И не надейся мольбой изменить решенья всевышних! [4]Они тверды и неизменны, и направляет их великая и вечная необходимость. Ты пойдешь туда же, куда идет все. Что тут нового для тебя? Под властью этого закона ты родился! То же случилось и с твоим отцом, и с матерью, и с предками, и со всеми, кто был до тебя, и со всеми, кто будет после. Непобедимая и никакой-силой не изменяемая че реда связывает и влечет всех. (13) Какая толпа умерших шла впереди тебя, какая толпа пойдет следом! Сколько их будет твоими спутниками! Я думаю, ты стал бы храбрее, вспомнив о многих тысячах твоих товарищей по смерти. Но ведь многие тысячи людей и животных испускают дух от бессчетных причин в тот самый миг, когда ты не решаешься умереть. Неужто ты не думал, что когда-нибудь придешь туда, куда шел все время? Нет пути, который бы не кончился.
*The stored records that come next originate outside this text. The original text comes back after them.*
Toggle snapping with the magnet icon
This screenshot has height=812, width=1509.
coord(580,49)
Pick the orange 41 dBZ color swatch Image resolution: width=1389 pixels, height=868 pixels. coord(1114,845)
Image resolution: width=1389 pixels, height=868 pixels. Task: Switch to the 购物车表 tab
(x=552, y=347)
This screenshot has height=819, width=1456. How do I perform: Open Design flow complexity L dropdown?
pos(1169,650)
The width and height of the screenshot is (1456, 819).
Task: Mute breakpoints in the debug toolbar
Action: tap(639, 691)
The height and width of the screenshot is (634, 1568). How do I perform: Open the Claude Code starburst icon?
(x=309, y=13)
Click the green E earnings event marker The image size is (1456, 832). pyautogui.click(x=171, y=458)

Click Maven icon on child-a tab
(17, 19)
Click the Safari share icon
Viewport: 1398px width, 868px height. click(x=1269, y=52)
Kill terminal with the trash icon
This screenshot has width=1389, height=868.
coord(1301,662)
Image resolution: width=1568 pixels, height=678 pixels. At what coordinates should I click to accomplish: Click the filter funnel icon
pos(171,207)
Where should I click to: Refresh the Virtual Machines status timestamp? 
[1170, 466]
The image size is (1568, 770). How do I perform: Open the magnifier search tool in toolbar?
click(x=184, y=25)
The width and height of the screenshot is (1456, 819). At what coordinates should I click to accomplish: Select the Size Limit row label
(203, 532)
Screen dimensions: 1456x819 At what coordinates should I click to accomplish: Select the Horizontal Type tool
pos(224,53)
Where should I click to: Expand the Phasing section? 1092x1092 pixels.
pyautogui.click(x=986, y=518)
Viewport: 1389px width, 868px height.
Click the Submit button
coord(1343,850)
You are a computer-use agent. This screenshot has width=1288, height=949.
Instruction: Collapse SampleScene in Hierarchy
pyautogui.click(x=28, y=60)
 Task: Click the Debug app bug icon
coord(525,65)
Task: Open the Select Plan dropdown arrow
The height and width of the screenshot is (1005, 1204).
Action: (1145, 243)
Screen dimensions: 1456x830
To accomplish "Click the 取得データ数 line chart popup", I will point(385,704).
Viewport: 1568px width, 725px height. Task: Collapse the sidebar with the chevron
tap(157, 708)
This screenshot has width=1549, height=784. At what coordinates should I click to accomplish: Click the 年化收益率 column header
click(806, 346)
(14) А теперь, по-твоему, я должен привести тебе в пример великих людей? Нет, я приведу ребенка. Жива память о том спартанце, еще мальчике, который, оказавшись в плену, кричал на своем дорийском наречии: «Я не раб!» — и подтвердил эти слова делом. Едва ему приказали выполнить унизительную рабскую работу — унести непристойный горшок, — как он разбил себе голову об стену. (15) Вот как близко от нас свобода. И при этом люди рабствуют! Разве ты не предпочел бы, чтобы твой сын погиб, а не старился в праздности? Есть ли причина тревожиться, если и дети могут мужественно умереть? Думай сколько хочешь, что не желаешь идти вслед, все равно тебя поведут. Так возьми в свои руки то, что сейчас в чужой власти! Или тебе недоступна отвага того мальчика, не под силу сказать: «Я не раб»? Несчастный, ты раб людей, раб вещей, раб жизни. Ибо жизнь, если нет мужества умереть, — это рабство.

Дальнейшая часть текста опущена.